En clave interna, Moreno Bonilla ha conseguido un Ejecutivo equilibrado, con una muy buena gestión económica, liderada por dos consejeros de peso: Elías Bendodo, de Presidencia, y el de Hacienda, Juan Bravo. Auditar las finanzas y la maraña de empresas públicas dejadas por los socialistas, levantar las alfombras de la corrupción que dieron lugar al escándalo de los ERE y promover una auténtica regeneración democrática han sido los principales objetivos de Moreno Bonilla, quien preside por vez primera en la historia un Gobierno andaluz no socialista. Toda una proeza.

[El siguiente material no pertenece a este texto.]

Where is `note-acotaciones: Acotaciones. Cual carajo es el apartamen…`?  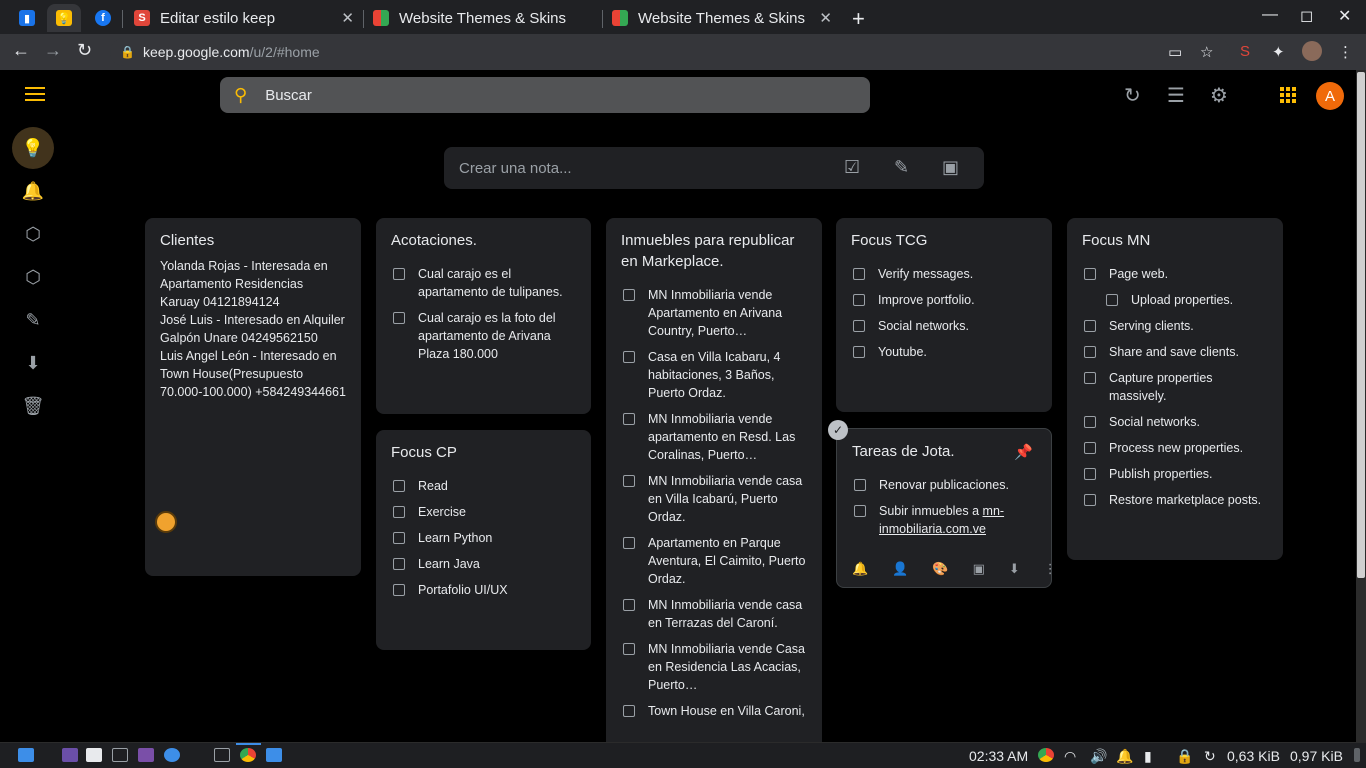
note-acotaciones: Acotaciones. Cual carajo es el apartamen… is located at coordinates (484, 316).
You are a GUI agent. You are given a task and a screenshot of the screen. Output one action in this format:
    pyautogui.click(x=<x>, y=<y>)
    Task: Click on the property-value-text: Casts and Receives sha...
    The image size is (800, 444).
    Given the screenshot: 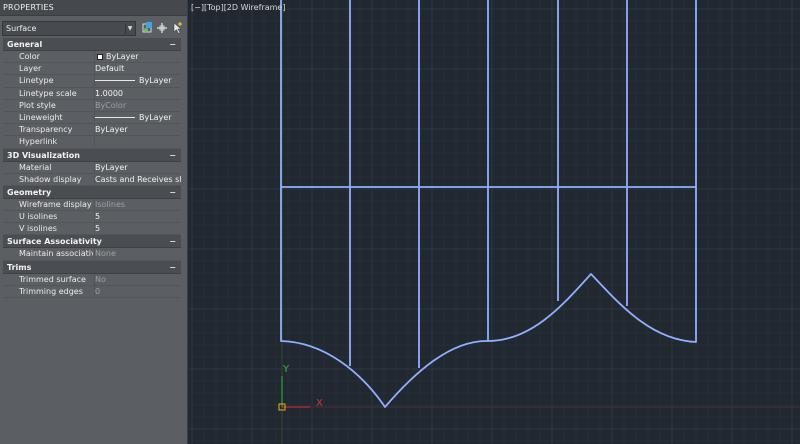 What is the action you would take?
    pyautogui.click(x=138, y=179)
    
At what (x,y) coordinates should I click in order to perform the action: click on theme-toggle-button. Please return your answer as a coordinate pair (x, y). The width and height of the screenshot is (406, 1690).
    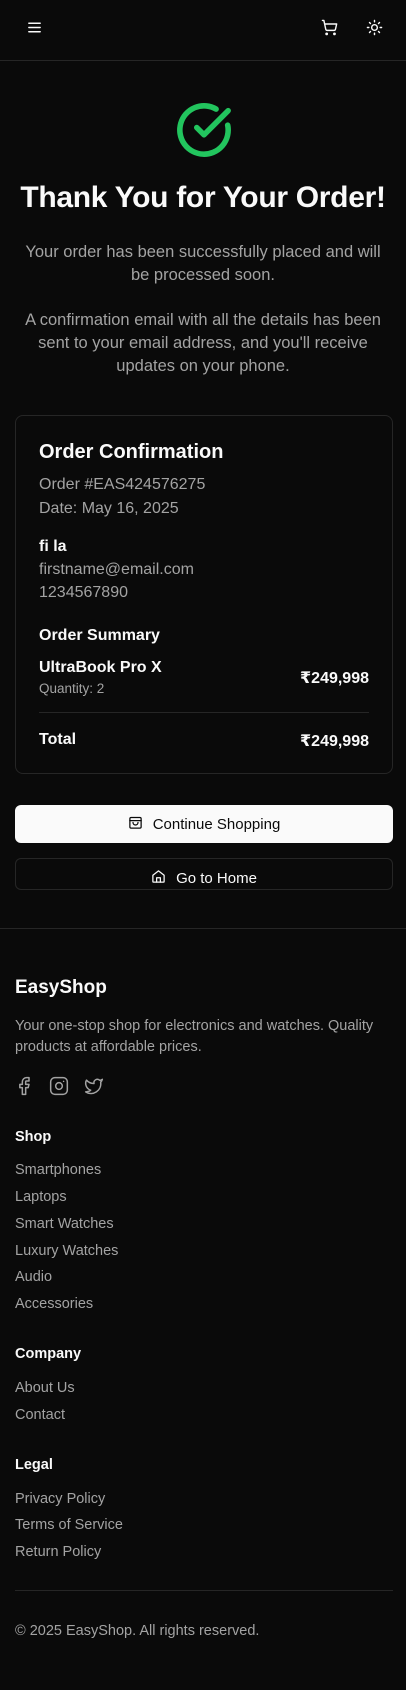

A Juan Manuel Moreno Bonilla, un hombre muy calmado, le valoran haber aguantado muchos palos en su vida política. Desde aquel día en que Mariano Rajoy le soltó la frase, «Juanma, tú los has querido», que le consagró como líder del PP en Andalucía, ha soportado lo suyo. Heredó de Javier Arenas una organización «sevillista» que le ponía piedras en el camino sin dar un duro por él. Ahora, es el flamante presidente de la Junta y los aduladores emergen. El palacio de San Telmo se ha abierto a un político que se define «liberal con mucho tinte social». Casado, padre de tres hijos, en un mitin en Torremolinos le cantó a su mujer, la granadina Manuela Villena, algunas emblemáticas canciones como «Cuando brille el sol», del grupo La Guardia. Pese a su apariencia tranquila, en su entorno destacan que no le temblará el pulso para combatir cualquier presión sobre su gestión, asentada en unas cifras económicas y de estabilidad como no se recuerdan en Andalucía.

Juanma Moreno es hijo y nieto de jornaleros del Guadalhorce que emigraron a Barcelona, dónde él nació junto a sus dos hermanas. Ya muy niño la familia regresó a Málaga dónde estudió y llegó a cantar en algunos grupos locales de rock. Su carrera política comenzó en el ayuntamiento de Málaga y allí conoció a Celia Villalobos, quien le ayudó hasta entrar en Nuevas Generaciones del PP, ser diputado en el Congreso y Secretario de Estado en el Ministerio de Sanidad con Ana Mato. Su candidatura a la presidencia de la junta de Andalucía y su llegada al poder marcaron todo un hito en la historia política del PP al arrebatarle el Gobierno autonómico al PSOE de Susana Díaz. De cabeza fría y templada, Juan Manuel Moreno Bonilla es de los que observa con catalejo de miras: «Primero nuestra tierra, pero sin prisas». Es una frase que le gusta mucho decir, y tal vez, advertir.